Please reproduce the data in its entirety, word for word.
Top of SUPPLIED MATERIAL
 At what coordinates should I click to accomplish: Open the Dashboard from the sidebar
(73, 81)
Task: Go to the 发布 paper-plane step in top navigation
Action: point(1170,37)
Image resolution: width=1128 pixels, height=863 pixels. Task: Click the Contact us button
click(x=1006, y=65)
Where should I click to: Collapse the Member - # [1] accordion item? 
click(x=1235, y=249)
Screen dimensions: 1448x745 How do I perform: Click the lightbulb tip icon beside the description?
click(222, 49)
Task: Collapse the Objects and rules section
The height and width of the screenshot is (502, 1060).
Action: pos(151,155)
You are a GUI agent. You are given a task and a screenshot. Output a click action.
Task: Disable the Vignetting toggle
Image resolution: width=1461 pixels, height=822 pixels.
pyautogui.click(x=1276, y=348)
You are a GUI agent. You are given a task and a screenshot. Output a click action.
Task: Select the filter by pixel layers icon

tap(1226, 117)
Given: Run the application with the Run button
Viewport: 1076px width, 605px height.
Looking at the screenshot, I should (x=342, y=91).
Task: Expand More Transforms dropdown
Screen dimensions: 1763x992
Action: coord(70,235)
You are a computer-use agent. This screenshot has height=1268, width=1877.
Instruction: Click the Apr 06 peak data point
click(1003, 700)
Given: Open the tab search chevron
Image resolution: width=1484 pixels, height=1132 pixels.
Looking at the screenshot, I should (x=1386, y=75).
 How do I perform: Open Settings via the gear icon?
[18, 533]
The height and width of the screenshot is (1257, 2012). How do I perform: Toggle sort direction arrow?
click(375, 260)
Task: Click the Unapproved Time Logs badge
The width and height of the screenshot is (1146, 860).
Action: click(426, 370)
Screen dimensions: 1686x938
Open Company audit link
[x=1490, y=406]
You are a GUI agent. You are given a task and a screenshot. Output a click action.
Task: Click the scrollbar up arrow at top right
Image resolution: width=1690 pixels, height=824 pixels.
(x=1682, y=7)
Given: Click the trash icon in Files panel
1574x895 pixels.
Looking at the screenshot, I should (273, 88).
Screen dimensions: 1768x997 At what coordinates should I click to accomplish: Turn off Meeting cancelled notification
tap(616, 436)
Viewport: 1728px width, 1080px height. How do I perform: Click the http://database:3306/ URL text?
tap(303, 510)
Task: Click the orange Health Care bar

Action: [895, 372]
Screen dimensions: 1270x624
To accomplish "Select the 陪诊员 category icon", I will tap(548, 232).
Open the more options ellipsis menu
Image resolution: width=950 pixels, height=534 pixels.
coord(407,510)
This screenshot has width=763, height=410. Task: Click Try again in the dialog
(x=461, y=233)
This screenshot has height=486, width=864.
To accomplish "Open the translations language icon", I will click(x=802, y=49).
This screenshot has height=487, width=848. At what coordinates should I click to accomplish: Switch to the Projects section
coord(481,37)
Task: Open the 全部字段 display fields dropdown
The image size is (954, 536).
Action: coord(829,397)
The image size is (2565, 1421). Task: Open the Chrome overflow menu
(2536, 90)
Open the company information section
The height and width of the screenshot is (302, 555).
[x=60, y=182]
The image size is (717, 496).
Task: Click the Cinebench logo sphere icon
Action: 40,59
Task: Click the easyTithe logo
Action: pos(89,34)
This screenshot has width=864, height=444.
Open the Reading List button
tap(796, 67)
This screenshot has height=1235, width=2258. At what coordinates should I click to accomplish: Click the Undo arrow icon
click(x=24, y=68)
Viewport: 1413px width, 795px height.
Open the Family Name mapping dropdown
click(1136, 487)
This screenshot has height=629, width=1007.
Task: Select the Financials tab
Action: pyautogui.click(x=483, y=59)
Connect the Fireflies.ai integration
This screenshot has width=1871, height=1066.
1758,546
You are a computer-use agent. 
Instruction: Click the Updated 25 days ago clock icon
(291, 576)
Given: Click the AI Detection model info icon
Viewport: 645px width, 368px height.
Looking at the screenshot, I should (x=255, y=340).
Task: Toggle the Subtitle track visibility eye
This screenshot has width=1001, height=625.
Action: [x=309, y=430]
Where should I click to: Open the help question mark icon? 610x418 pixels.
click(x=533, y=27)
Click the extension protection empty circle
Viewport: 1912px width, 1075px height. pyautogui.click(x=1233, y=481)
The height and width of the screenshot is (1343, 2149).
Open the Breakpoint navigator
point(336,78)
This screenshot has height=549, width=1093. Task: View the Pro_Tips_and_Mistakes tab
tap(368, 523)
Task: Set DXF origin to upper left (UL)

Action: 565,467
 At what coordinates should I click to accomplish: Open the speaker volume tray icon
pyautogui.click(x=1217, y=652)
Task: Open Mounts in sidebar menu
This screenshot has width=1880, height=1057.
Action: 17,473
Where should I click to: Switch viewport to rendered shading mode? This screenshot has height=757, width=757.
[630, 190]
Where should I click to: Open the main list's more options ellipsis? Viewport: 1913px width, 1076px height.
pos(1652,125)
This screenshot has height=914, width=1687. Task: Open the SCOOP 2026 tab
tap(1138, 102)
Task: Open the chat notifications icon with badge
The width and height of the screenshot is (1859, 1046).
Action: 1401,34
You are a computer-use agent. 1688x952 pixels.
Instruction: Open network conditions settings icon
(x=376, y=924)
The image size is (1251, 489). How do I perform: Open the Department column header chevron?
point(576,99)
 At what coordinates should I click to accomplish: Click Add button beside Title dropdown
Bottom of SUPPLIED MATERIAL
OUTPUT FOR THIS TASK:
 At what coordinates should I click to accomplish: Open the Dashboard from the sidebar
(73, 81)
Task: Go to the 发布 paper-plane step in top navigation
Action: point(1170,37)
Image resolution: width=1128 pixels, height=863 pixels. Task: Click the Contact us button
click(x=1006, y=65)
Where should I click to: Collapse the Member - # [1] accordion item? 
click(x=1235, y=249)
Screen dimensions: 1448x745 How do I perform: Click the lightbulb tip icon beside the description?
click(222, 49)
Task: Collapse the Objects and rules section
The height and width of the screenshot is (502, 1060).
Action: pos(151,155)
You are a GUI agent. You are given a task and a screenshot. Output a click action.
Task: Disable the Vignetting toggle
Image resolution: width=1461 pixels, height=822 pixels.
pyautogui.click(x=1276, y=348)
You are a GUI agent. You are given a task and a screenshot. Output a click action.
Task: Select the filter by pixel layers icon

tap(1226, 117)
Given: Run the application with the Run button
Viewport: 1076px width, 605px height.
Looking at the screenshot, I should (x=342, y=91).
Task: Expand More Transforms dropdown
Screen dimensions: 1763x992
Action: coord(70,235)
You are a computer-use agent. This screenshot has height=1268, width=1877.
Instruction: Click the Apr 06 peak data point
click(1003, 700)
Given: Open the tab search chevron
Image resolution: width=1484 pixels, height=1132 pixels.
Looking at the screenshot, I should (x=1386, y=75).
 How do I perform: Open Settings via the gear icon?
[18, 533]
The height and width of the screenshot is (1257, 2012). How do I perform: Toggle sort direction arrow?
click(375, 260)
Task: Click the Unapproved Time Logs badge
The width and height of the screenshot is (1146, 860).
Action: click(426, 370)
Screen dimensions: 1686x938
Open Company audit link
[x=1490, y=406]
You are a GUI agent. You are given a task and a screenshot. Output a click action.
Task: Click the scrollbar up arrow at top right
Image resolution: width=1690 pixels, height=824 pixels.
(x=1682, y=7)
Given: Click the trash icon in Files panel
1574x895 pixels.
Looking at the screenshot, I should (273, 88).
Screen dimensions: 1768x997 At what coordinates should I click to accomplish: Turn off Meeting cancelled notification
tap(616, 436)
Viewport: 1728px width, 1080px height. How do I perform: Click the http://database:3306/ URL text?
tap(303, 510)
Task: Click the orange Health Care bar

Action: [895, 372]
Screen dimensions: 1270x624
To accomplish "Select the 陪诊员 category icon", I will tap(548, 232).
Open the more options ellipsis menu
Image resolution: width=950 pixels, height=534 pixels.
coord(407,510)
This screenshot has width=763, height=410. Task: Click Try again in the dialog
(x=461, y=233)
This screenshot has height=486, width=864.
To accomplish "Open the translations language icon", I will click(x=802, y=49).
This screenshot has height=487, width=848. At what coordinates should I click to accomplish: Switch to the Projects section
coord(481,37)
Task: Open the 全部字段 display fields dropdown
The image size is (954, 536).
Action: coord(829,397)
The image size is (2565, 1421). Task: Open the Chrome overflow menu
(2536, 90)
Open the company information section
The height and width of the screenshot is (302, 555).
[x=60, y=182]
The image size is (717, 496).
Task: Click the Cinebench logo sphere icon
Action: 40,59
Task: Click the easyTithe logo
Action: pos(89,34)
This screenshot has width=864, height=444.
Open the Reading List button
tap(796, 67)
This screenshot has height=1235, width=2258. At what coordinates should I click to accomplish: Click the Undo arrow icon
click(x=24, y=68)
Viewport: 1413px width, 795px height.
Open the Family Name mapping dropdown
click(1136, 487)
This screenshot has height=629, width=1007.
Task: Select the Financials tab
Action: pyautogui.click(x=483, y=59)
Connect the Fireflies.ai integration
This screenshot has width=1871, height=1066.
1758,546
You are a computer-use agent. 
Instruction: Click the Updated 25 days ago clock icon
(291, 576)
Given: Click the AI Detection model info icon
Viewport: 645px width, 368px height.
Looking at the screenshot, I should (x=255, y=340).
Task: Toggle the Subtitle track visibility eye
This screenshot has width=1001, height=625.
Action: [x=309, y=430]
Where should I click to: Open the help question mark icon? 610x418 pixels.
click(x=533, y=27)
Click the extension protection empty circle
Viewport: 1912px width, 1075px height. pyautogui.click(x=1233, y=481)
The height and width of the screenshot is (1343, 2149).
Open the Breakpoint navigator
point(336,78)
This screenshot has height=549, width=1093. Task: View the Pro_Tips_and_Mistakes tab
tap(368, 523)
Task: Set DXF origin to upper left (UL)

Action: 565,467
 At what coordinates should I click to accomplish: Open the speaker volume tray icon
pyautogui.click(x=1217, y=652)
Task: Open Mounts in sidebar menu
This screenshot has width=1880, height=1057.
Action: 17,473
Where should I click to: Switch viewport to rendered shading mode? This screenshot has height=757, width=757.
[630, 190]
Where should I click to: Open the main list's more options ellipsis? Viewport: 1913px width, 1076px height.
pos(1652,125)
This screenshot has height=914, width=1687. Task: Open the SCOOP 2026 tab
tap(1138, 102)
Task: Open the chat notifications icon with badge
The width and height of the screenshot is (1859, 1046).
Action: 1401,34
You are a computer-use agent. 1688x952 pixels.
Instruction: Open network conditions settings icon
(x=376, y=924)
The image size is (1251, 489). How do I perform: Open the Department column header chevron?
point(576,99)
 At what coordinates should I click to accomplish: Click Add button beside Title dropdown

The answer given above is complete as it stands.